(PAGE EXCERPT begins)

A new pedestrian crossings has been installed in the past few months and is now operational, helping families with the walk to a school in West Green.

The crossing in Crawley cost £100,00 and is aimed to improve safety for families with school-age children – plus pedestrians generally.

With schools reopening and roads becoming busier after lockdown, people are being encouraged to leave their cars at home and consider other travel choices.

Roger Elkins, Cabinet Member for Highways and Infrastructure, said:

“The new crossings provide a safer route to schools for families and to other local amenities for pedestrians generally.

“People are being encouraged to consider walking or cycling for their journeys, if they can. It’s a great way to get fit, save fuel money and reduce the number of cars on the road. This in turn will improve air quality and reduce congestion.”

West Green Primary School requested the Puffin crossing for West Green Drive and worked with the county council’s transport improvements team to build the case for road safety improvements.

Other enhancements had already been introduced, including ‘School Keep Clear’ markings, to provide pupils and parents with a safer environment.

Throughout this process, West Green continued to provide pupils with road safety education and encourage sustainable travel.

West Green Primary School Business Manager Annette Tomsett said:

“The school is delighted to have worked closely with West Sussex County Council in bringing to fruition this crossing. It will make a huge difference in the safe route to school for our pupils and families, alongside having a positive impact for the whole community for now and for the future.”

The improvements cost a total of about £100,000.

(PAGE EXCERPT ends)

- **PROBLEMS TO SOLVE**
(A) Summarize the crossing article in two sentences.
(B) Repeat a passage of the crossing article word for word: begin at the words "A new pedestrian", and stop after "in West Green.".
The listing that follows has no connection to the crossing article.

(COLLECTED MATERIAL begins)

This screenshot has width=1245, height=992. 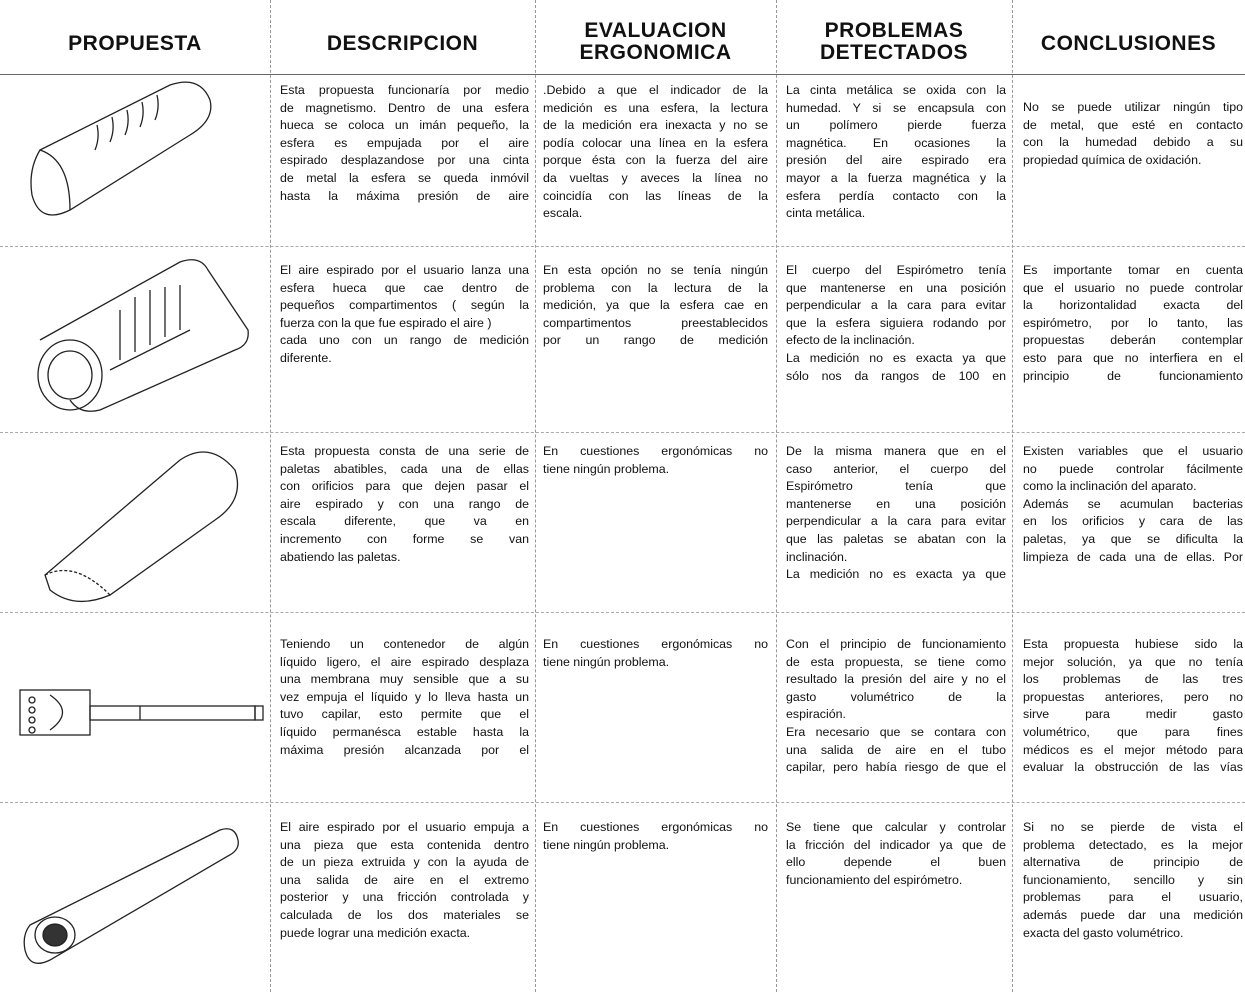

(COLLECTED MATERIAL ends)

- **ANSWER SECTION**
(A) A new Puffin crossing on West Green Drive in Crawley, requested by West Green Primary School, is now operational and aims to make the walk to school safer for families and for pedestrians generally. With roads becoming busier after lockdown, people are being encouraged to walk or cycle, and both the Cabinet Member for Highways and Infrastructure and the school's business manager said the crossing gives pupils and families a safer route to school.

(B)
A new pedestrian crossings has been installed in the past few months and is now operational, helping families with the walk to a school in West Green.